Short exercise a:
In the listing below, substitute "Which point should I click to accomplish" for "At what coordinates should I click to accomplish" and reproduce every line with nothing else changed. Leave the pictures out.

Excerpt to read:
>> start

The displacement and acceleration columns should not be imported into mpg. Display the first 10 rows in mpg to verify the import worked correctly.

In [6]:

columns = ['mpg', 'cylinders', 'displacement', 'horsepower', 'weight', 'acceleration', 'model_year', 'origin', 'name']
keep = ['mpg', 'cylinders', 'horsepower', 'weight', 'model_year', 'origin', 'name']
mpg = pd.read_csv('mpg.txt', names=columns, usecols=keep, delimiter="|")
mpg.head(n=10)

Write code to add a new column named weight_tons to the DataFrame named vehicles. The values in the weight_tons column should be the values in the weight column divided by 2000.

Display the first 5 values in the weight_tons column after adding the column.

In [10]:

vehicles['weight_tons'] = vehicles['weight'].map(lambda w: w/2000)
vehicles['weight_tons'][:5]

This question uses the DataFrame named taxis. Write a statement in the cell below that creates and displays a DataFrame named mean_by_borough containing the average values for the fare and distance traveled for each value of the pickup_borough column.

In [23]:

grouped_by_pickup = taxis.groupby('pickup_borough')
mean_by_borough = grouped_by_pickup[['fare', 'distance']].mean()
mean_by_borough

Determine the most common combination of pickup_borough and dropoff_borough for which pickup_borough and dropoff_borough are not the same.

For that combination only, determine the number of fares and the amount of revenue generated. Revenue is defined as the sum of the values in the total column.

The output should be:

The most common trip was from Queens to Manhattan, with 224 trips generating $11,436.66 of revenue.

In [18]:

different_dropoff = taxis[taxis['pickup_borough'] != taxis['dropoff_borough']]
grouped_by_pickup_dropoff = different_dropoff.groupby(['pickup_borough', 'dropoff_borough'])['fare'].count()
(pickup, dropoff) = grouped_by_pickup_dropoff.sort_values().index[-1]
mask = (taxis['pickup_borough'] == pickup) & (taxis['dropoff_borough'] == dropoff)
trips = taxis[mask]
revenue = taxis[mask]['total'].sum()
num_trips = trips.shape[0]
print(f"The most common trip was from {pickup} to {dropoff}, with {num_trips:,} trips generating ${revenue:,.2f} of revenue.")

>> end

Data provided:
>> start

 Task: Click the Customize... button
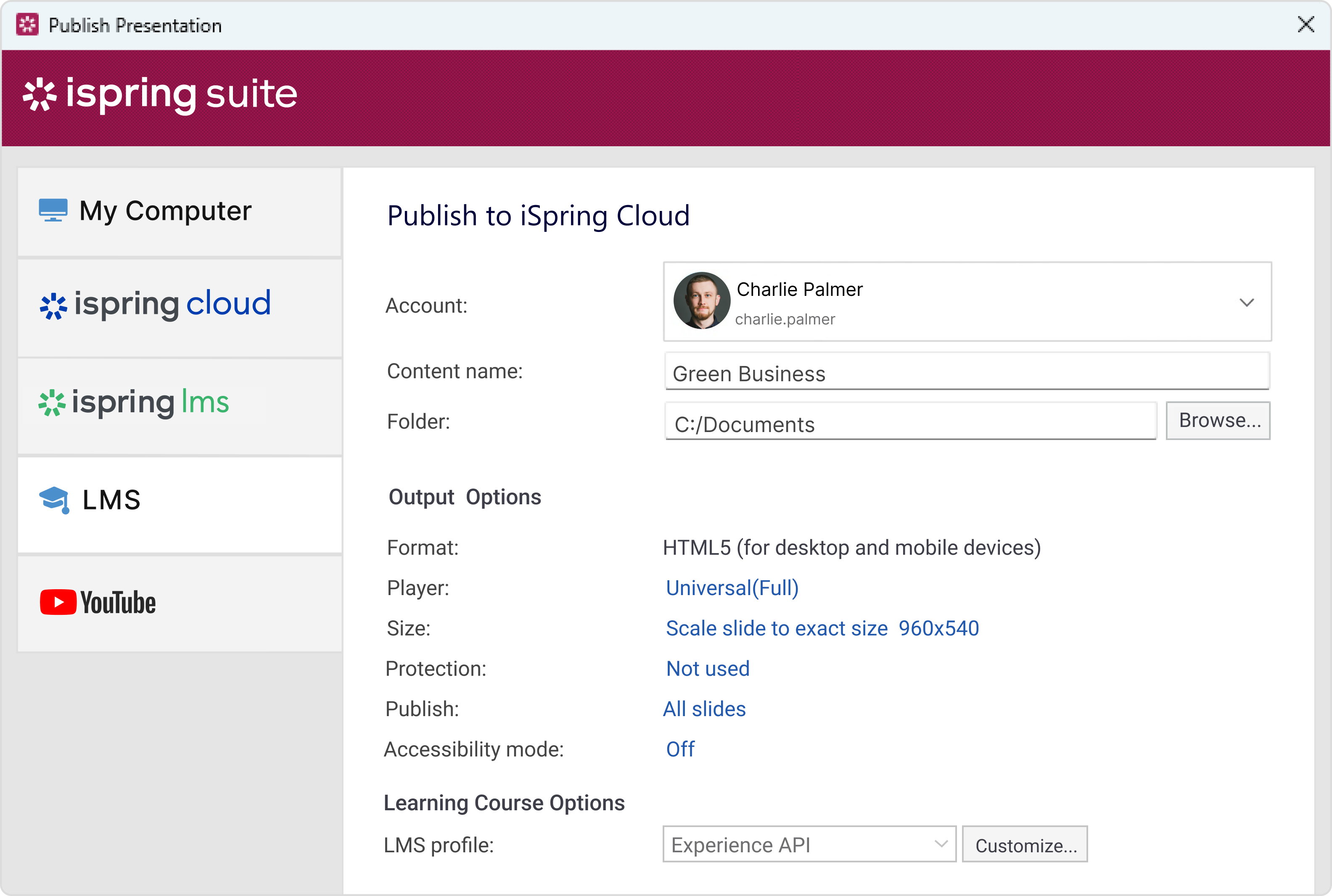[x=1025, y=844]
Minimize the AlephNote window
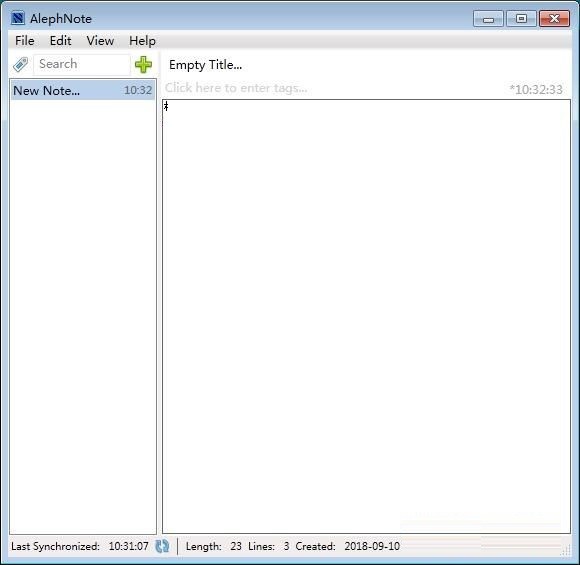The width and height of the screenshot is (580, 565). tap(488, 19)
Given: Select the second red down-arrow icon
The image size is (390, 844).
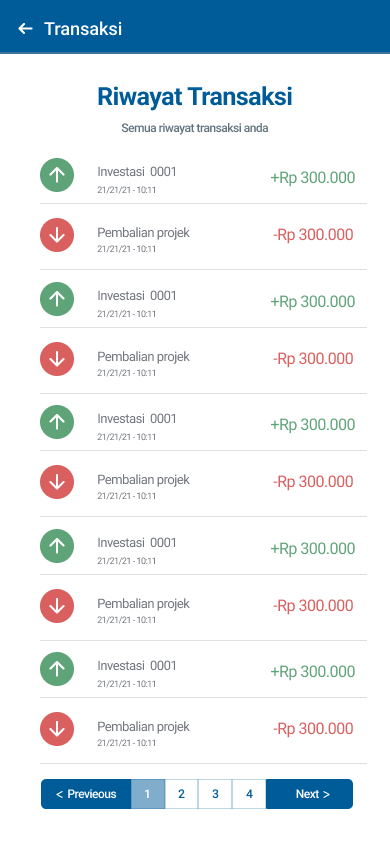Looking at the screenshot, I should click(57, 359).
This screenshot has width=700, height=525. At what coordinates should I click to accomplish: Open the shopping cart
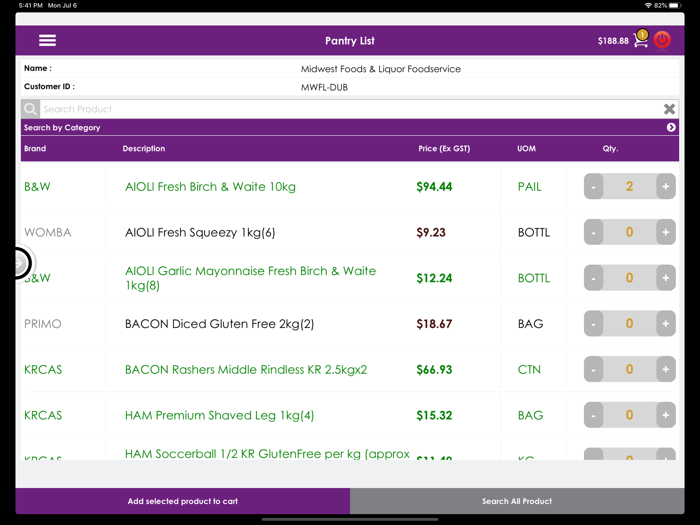tap(640, 40)
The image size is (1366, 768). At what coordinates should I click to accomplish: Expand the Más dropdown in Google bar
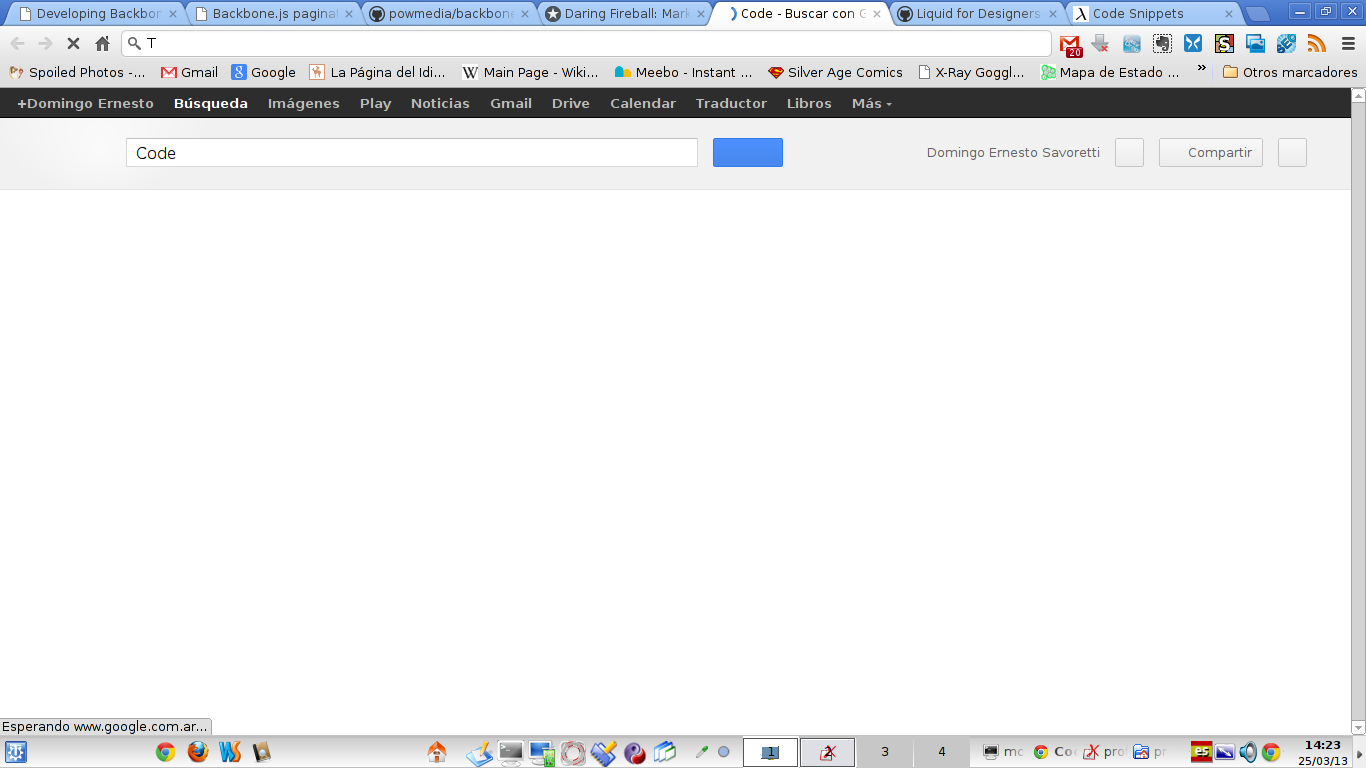[871, 103]
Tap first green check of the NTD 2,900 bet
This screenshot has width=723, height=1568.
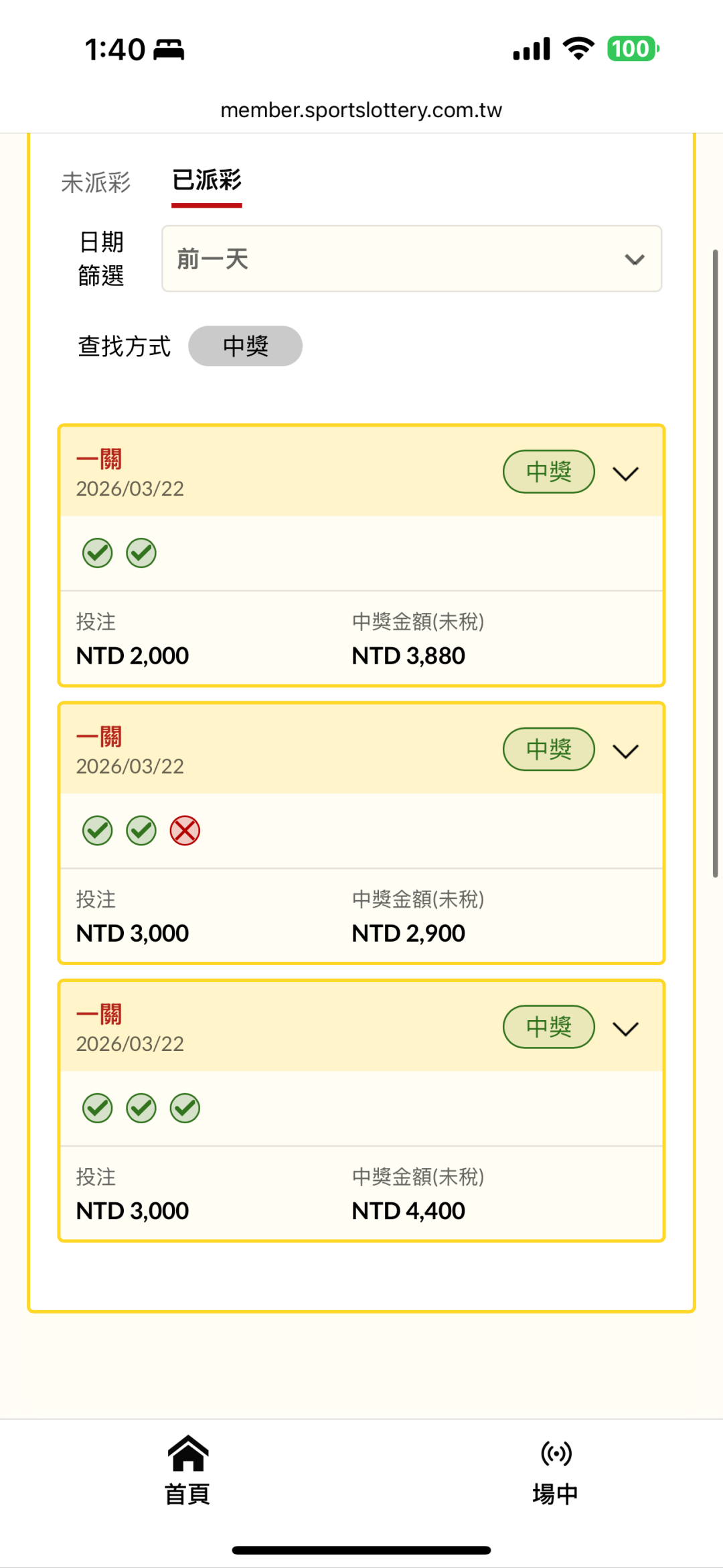point(98,831)
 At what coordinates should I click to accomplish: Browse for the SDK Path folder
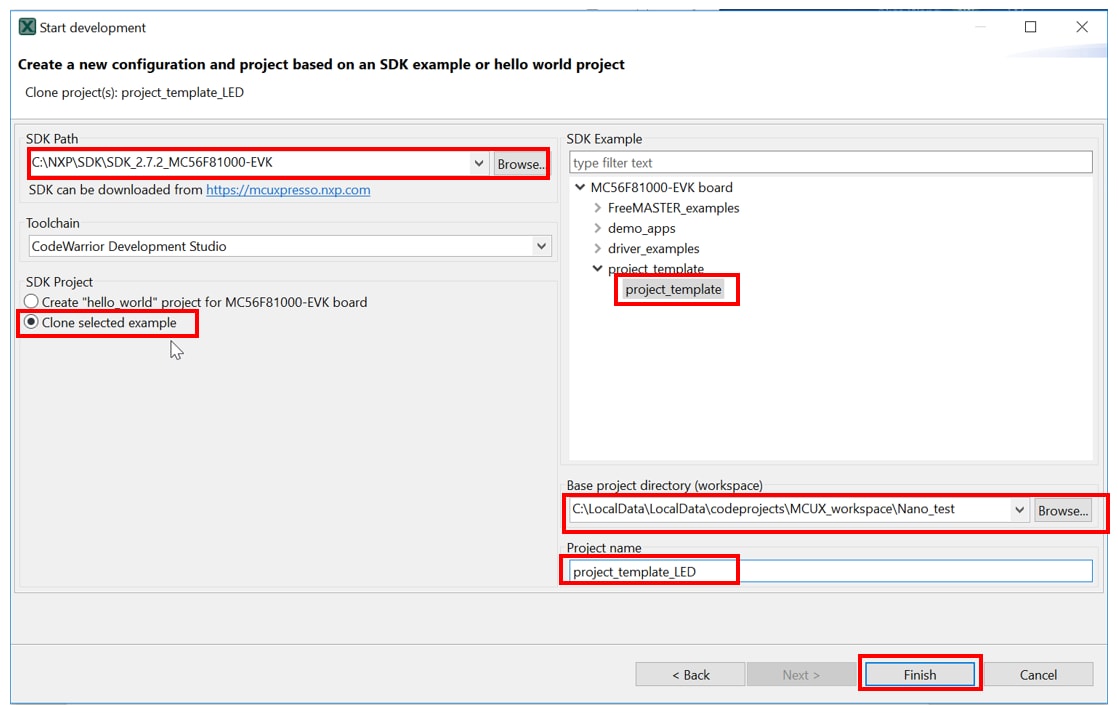(x=519, y=164)
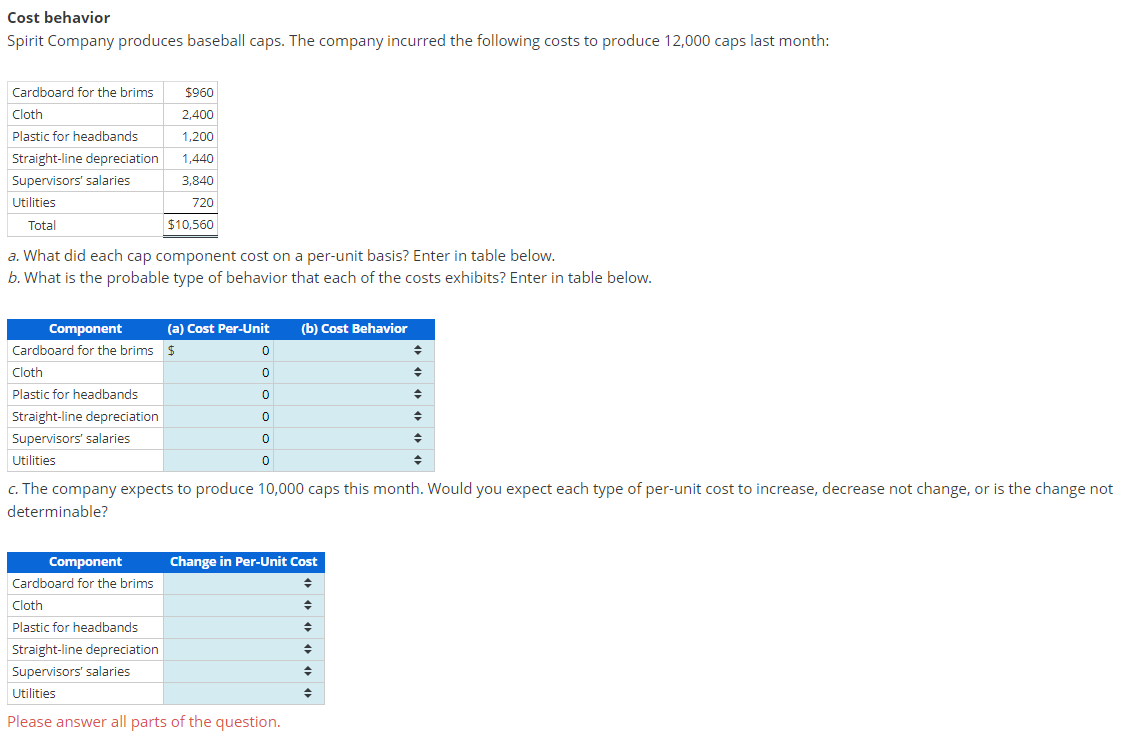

>> end

Short exercise b:
In the pandas exercise text, what column names appear in the list assigned to keep?

Correct answer a:
 Task: Click the Customize... button
[x=1025, y=844]
Minimize the AlephNote window
The width and height of the screenshot is (580, 565). tap(488, 19)
Given: Select the second red down-arrow icon
The image size is (390, 844).
Looking at the screenshot, I should click(57, 359).
This screenshot has width=700, height=525. Which point should I click to accomplish: Open the shopping cart
tap(640, 40)
The image size is (1366, 768). Which point should I click to accomplish: Expand the Más dropdown in Google bar
[871, 103]
Tap first green check of the NTD 2,900 bet
This screenshot has width=723, height=1568.
point(98,831)
 Which point should I click to accomplish: Browse for the SDK Path folder
(x=519, y=164)

Correct answer b:
mpg, cylinders, horsepower, weight, model_year, origin, name